The state Health Department sent determinations to 32 New York hospitals Monday mandating they cease non-essential surgeries and procedures within the next two days.
Health Department officials issued determinations at 32 upstate facilities in the north country, Mohawk Valley, Capital Region, Western New York, Central New York and the Finger Lakes regions to satisfy Gov. Kathleen C. Hochul’s Nov. 26 executive order to curb elective procedures in hospitals with 10% staffed bed capacity or fewer over a seven-day average.
The order will impact procedures scheduled to occur on or after this Thursday, Dec. 9.
“The executive order will also enable New York state to acquire more quickly any critical supplies to combat the pandemic,” Health Department officials said in a statement Monday night.
The mandate will not prevent diagnostic procedure of suspected cancer, neurosurgery, intractable pain, highly symptomatic patients, transplants, trauma, cardiac with symptoms, limb-threatening vascular procedures, dialysis vascular access and patients at a clinically high risk of harm if procedures are not completed, department officials said.
The Health Department released final guidance Friday, when the order went into effect.
Department officials referred to sections of the guidance Monday.
“DOH retains the discretion to require any facility to limit non-essential elective procedures and/or implement other actions to coordinate services, as determined by DOH as necessary to protect public health,” according to the guidance.
Albany Medical Center Hospital, Saratoga Hospital, both within Albany Medical Center’s network and the independent Glens Falls Hospital must cease non-essential procedures in the Capital Region.
In the Finger Lakes region, elective surgeries and procedures must stop at Wyoming County Community Hospital. Other affected hospitals in the Finger Lakes region include F.F. Thompson Hospital, Highland Hospital and Strong Memorial Hospital, all within the University of Rochester Medical Center; Geneva General Hospital, of Finger Lakes Health; and Rochester General Hospital and the Unity Hospital of Rochester within Rochester Regional Health System.
Hochul has stressed the need for her Executive Order No. 11, which declared a disaster emergency in the state and will reinstitute the state’s Surge and Flex health system created in spring 2020 to help hospitals more easily share resources as coronavirus infections are expected to increase through the upcoming holiday season and winter months.

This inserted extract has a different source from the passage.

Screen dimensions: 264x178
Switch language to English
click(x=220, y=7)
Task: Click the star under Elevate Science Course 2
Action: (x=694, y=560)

“This has been worked on 24 hours a day by our team to work with the health care providers,” Hochul said Monday about the order limiting elective procedures during an unrelated press conference in New York City. “We did not want to return to a scenario in the early months of the pandemic where there was a wholesale shutting down of elective surgeries regardless of what the infection rate was in a region. So in fact, New York City was hit the hardest, but they were counties like Orleans County and Cattaraugus County and others where they really had almost no cases, but they also had to stop elective surgery. So we’ve learned a lot from that experience. To not just have a one-size-fits-all approach makes it more targeted to the hospitals that really are in trouble, or the hospital systems in a region.”
The state is prepared to send National Guard medical teams and staff from downstate hospital systems to the affected facilities and regions in need of health care workers to relieve the burden as the COVID-19 pandemic continues.

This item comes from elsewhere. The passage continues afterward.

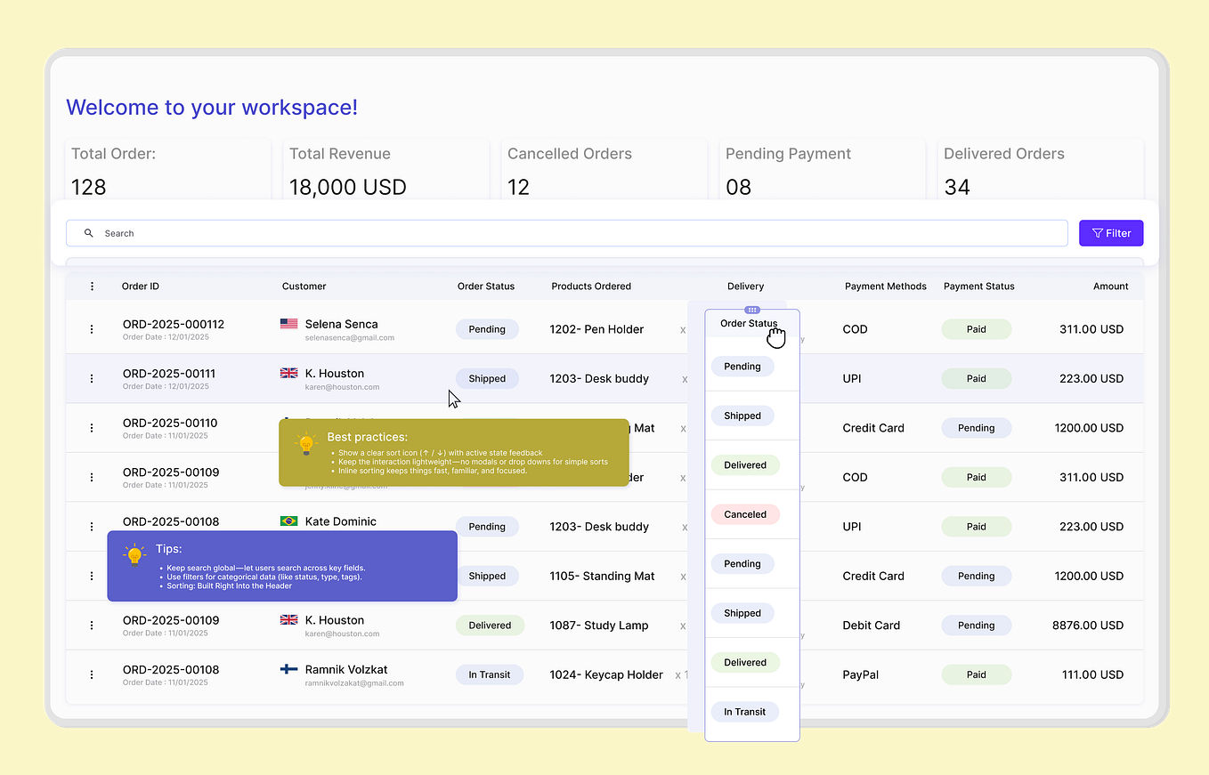Viewport: 1209px width, 775px height.
Task: Click the lightbulb icon in the Best practices tooltip
Action: tap(306, 442)
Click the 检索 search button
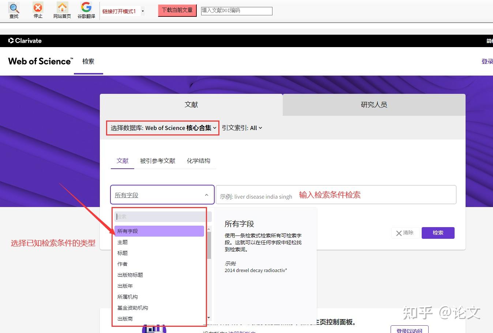 click(438, 233)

Last week, the governor deployed 60 National Guard medical teams to various long-term care facilities across the state, where she said “the need for additional resources has been identified” to alleviate some of the burden at nursing homes.
“... There were the places people are being kept in hospitals longer than necessary because they can’t be discharged to the nursing home because they don’t have enough staff,” Hochul added Monday. “So you’ll start to see that pressure relieved. It’s not going to be an easy situation. We expect to see a continuation, but not an uncontrolled situation. That’s important. We know the data are in close contact with elected leaders. We support their local efforts. And again, I’m reserving the right to take further steps if necessary.”
Health Department officials will review data weekly starting the week of Dec. 13. Data will be reviewed by the department Thursdays, and impacted facilities will be notified the next day, Friday, about limiting procedures to take affect the following Thursday, according to the guidance.
The department considers hospitals as at-risk with regional COVID-19 hospital admission rates greater than four, based on a seven-day average per 100,000 residents, according to the order.
The order does not apply to specialty facilities such as cancer treatment centers, non-hospital-owned ambulatory surgery centers, office-based surgery practices or free-standing diagnostic and treatment centers, according to the executive mandate.
The governor declared the executive order Black Friday as COVID-19 infections reach transmission levels not seen since last April and the emergence of the coronavirus omicron variant recently discovered in South Africa.
The omicron variant is confirmed in 12 New Yorkers with four cases discovered Monday.